# Turn ons



## playstation60 (Feb 27, 2012)

Seeing as my grouped thread didn't yield any results, let's try this from a different angle. 

I am looking for turn ons. These can be things that turn you on sexually or things that just make you interested in someone. Physical or non, I want them all. Please tell me your gender as well as the things that get you going. 

As just to cover my backside, this isn't some creepy means of well, being creepy. This is for a character development program I'm working on.


----------



## The Backward OX (Feb 28, 2012)

Male, I look up to articulate and educated men, and am interested in women with the morals of alley cats.


----------



## Bloggsworth (Feb 28, 2012)

Pretty girls in summer dresses - Been married 40 years, but being on a diet doesn't mean you can't look at the menu...


----------



## SeverinR (Mar 1, 2012)

The Backward OX said:


> Male, I look up to articulate and educated men, and am interested in women with the morals of alley cats.


Meow.

I'm thinking the op is wanting a little more in depth, then just the obvious.

Male, 
perfect female top to bottom(floor, not seat):
general: physically fit, above average muscle tone(but not masculine), body proportions matching.
Head: long hair(color doesn't matter), unique eye color that stands out(make up to highlight the eye helps) pretty face, 
trunk: good muscle tone, thin stomach(with or without noticable muscles) *natural* looking chest any size.
lower body: natural buttocks, good muscle tone, hairless(not European style)
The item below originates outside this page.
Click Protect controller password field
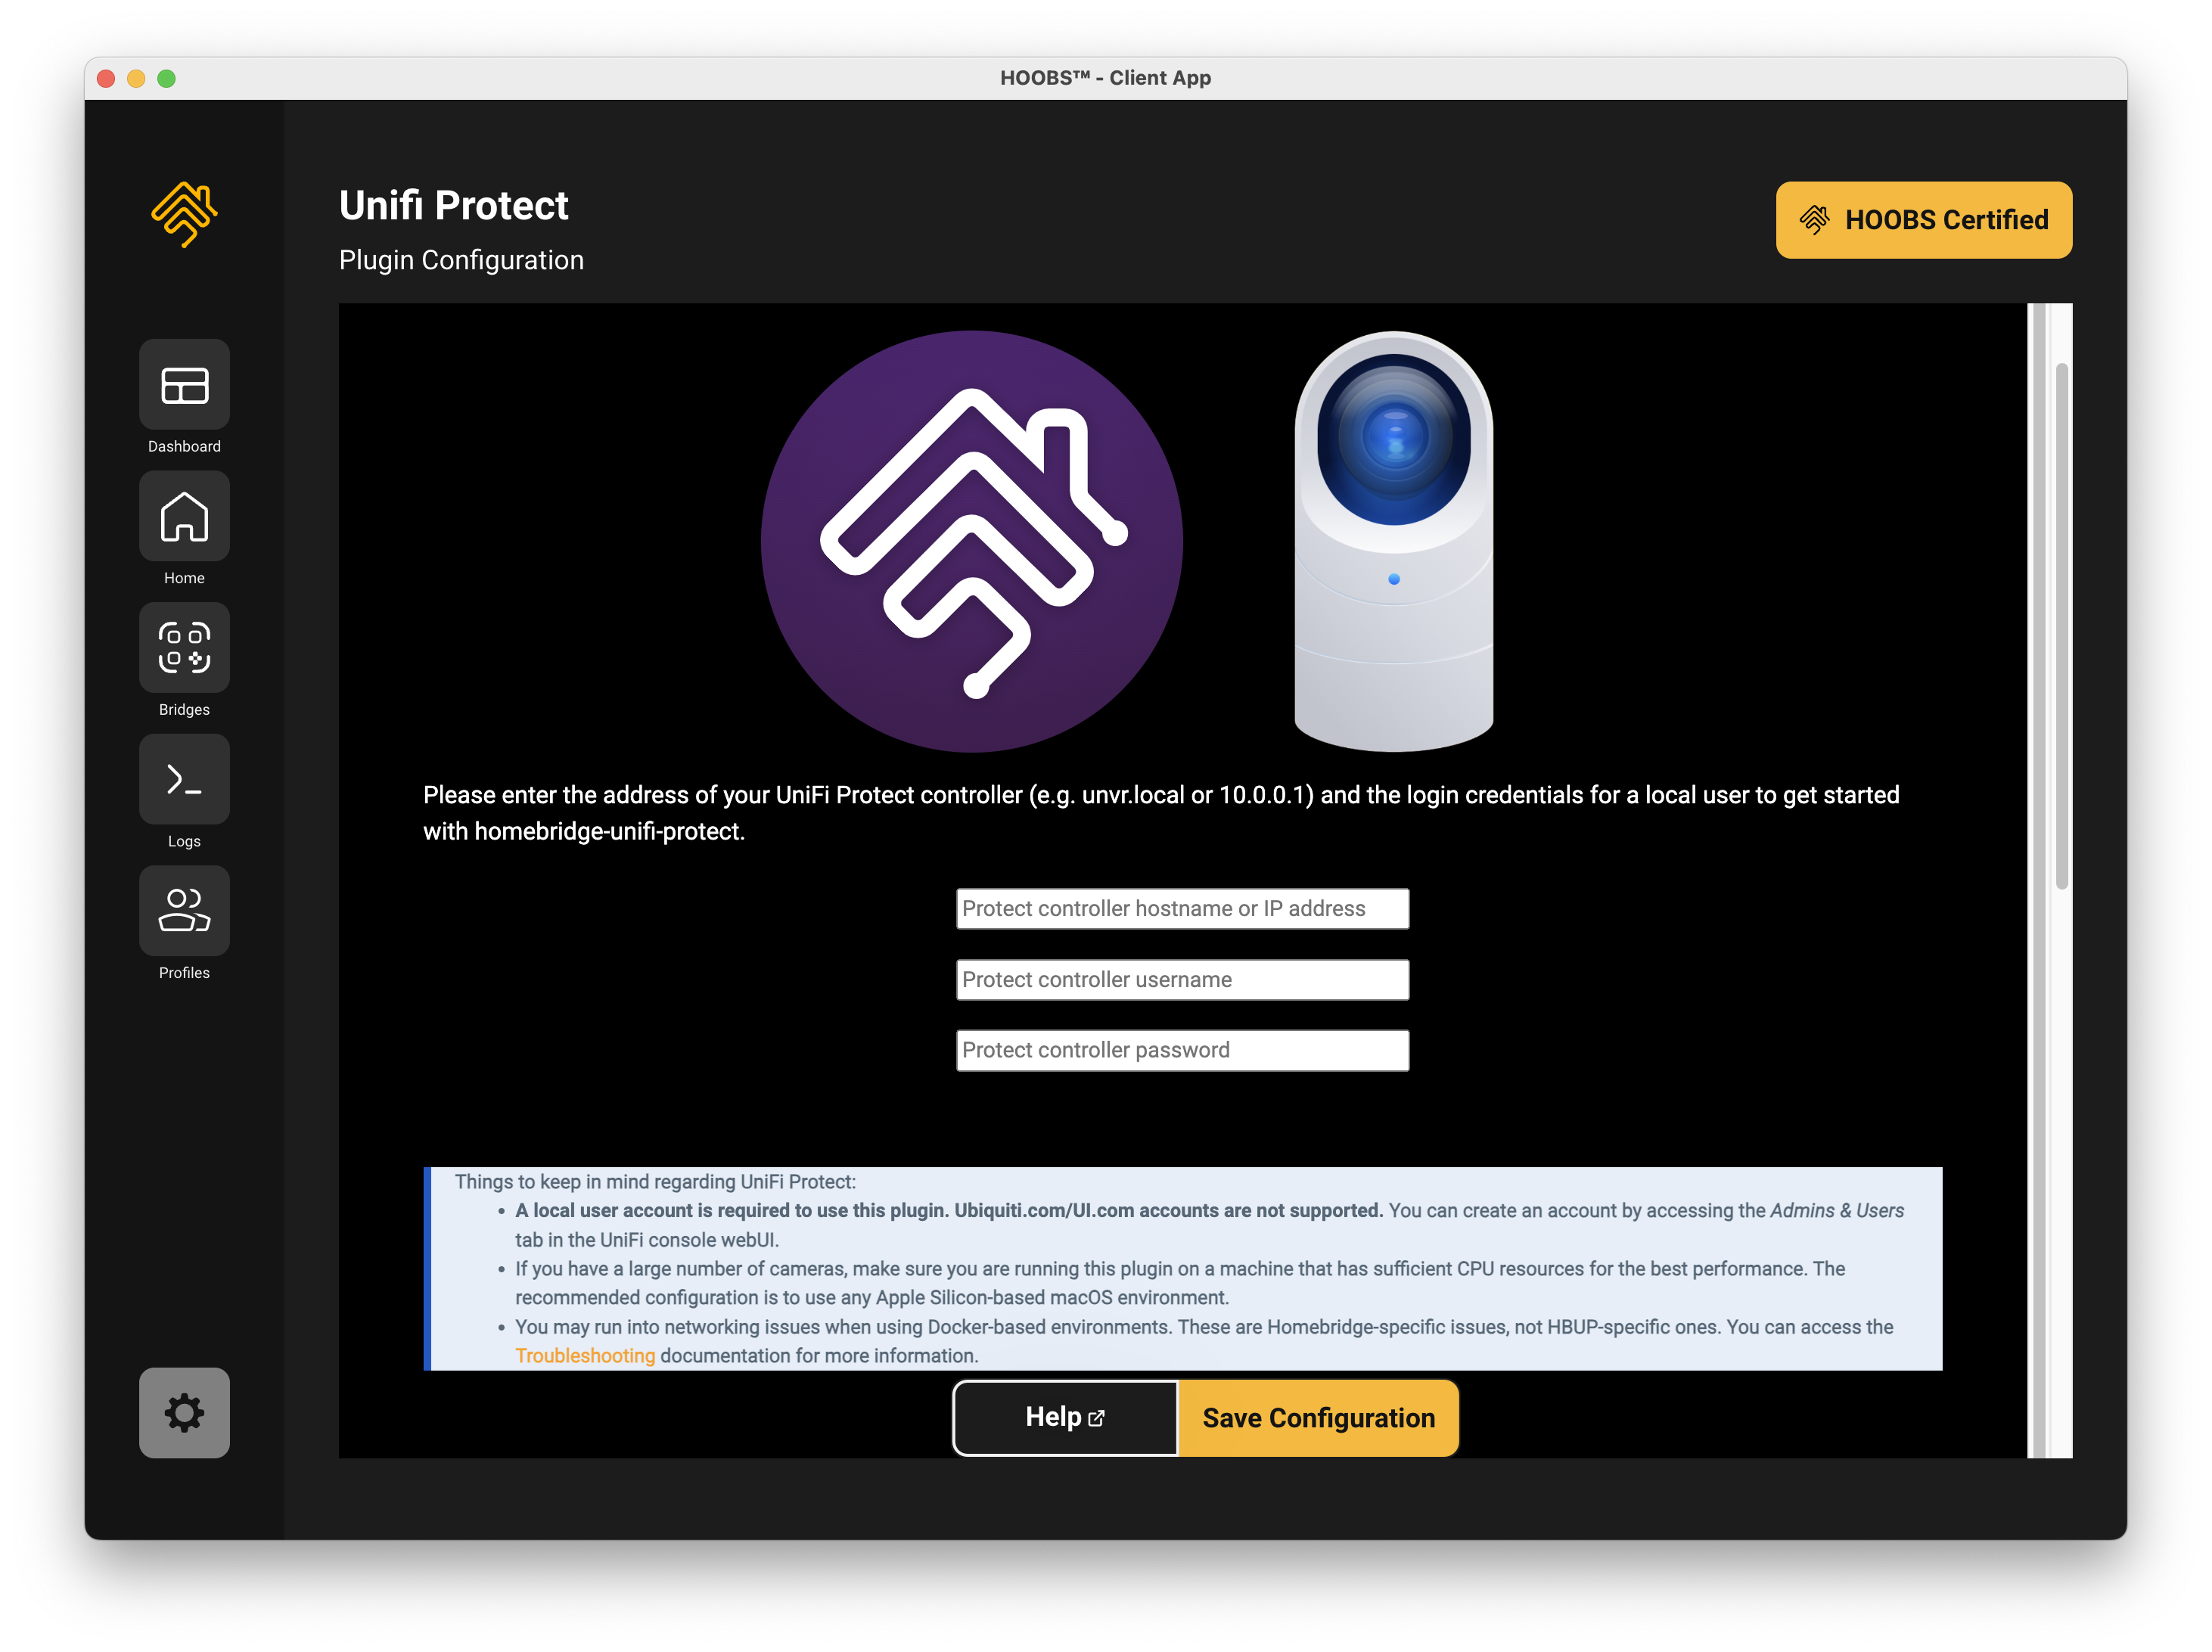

personality: confident, understanding, able to have a conversation not just giving her opinion, self sufficient if needs to be.

to correct backward ox: Rich Athletic nymphomaniac loyal woman with the morals of a alley cat looking for a live in scratching post and willing to share the money.
If we're going to dream, we might as well dream big.


----------



## The Backward OX (Mar 1, 2012)

SeverinR said:


> nymphomaniac loyal woman



*Grammar 101

*That's an oxymoron.


----------



## Sunny (Mar 1, 2012)

First off to answer your question, I'm female. I'm attracted to someone who is smart. Someone who is funny (this is a HUGE deciding factor of who I'm attracted to). I like to laugh, and I want someone who's good at getting me to bust a gut. Good looks are not all that important. I want someone who always treats me and my loved ones with respect. Someone who isn't afraid to say how they're feeling. A man who can cry and be okay with it, knowing they are secure enough in who they are is a big turn on. A man that is willing to do romantic things for me, just to make me happy. Someone who will hold my purse in public, and not give two shoots who stares at him. He would hold my hand, and not be afraid to kiss me in public either. They'd always support me no matter what I wanted in life. 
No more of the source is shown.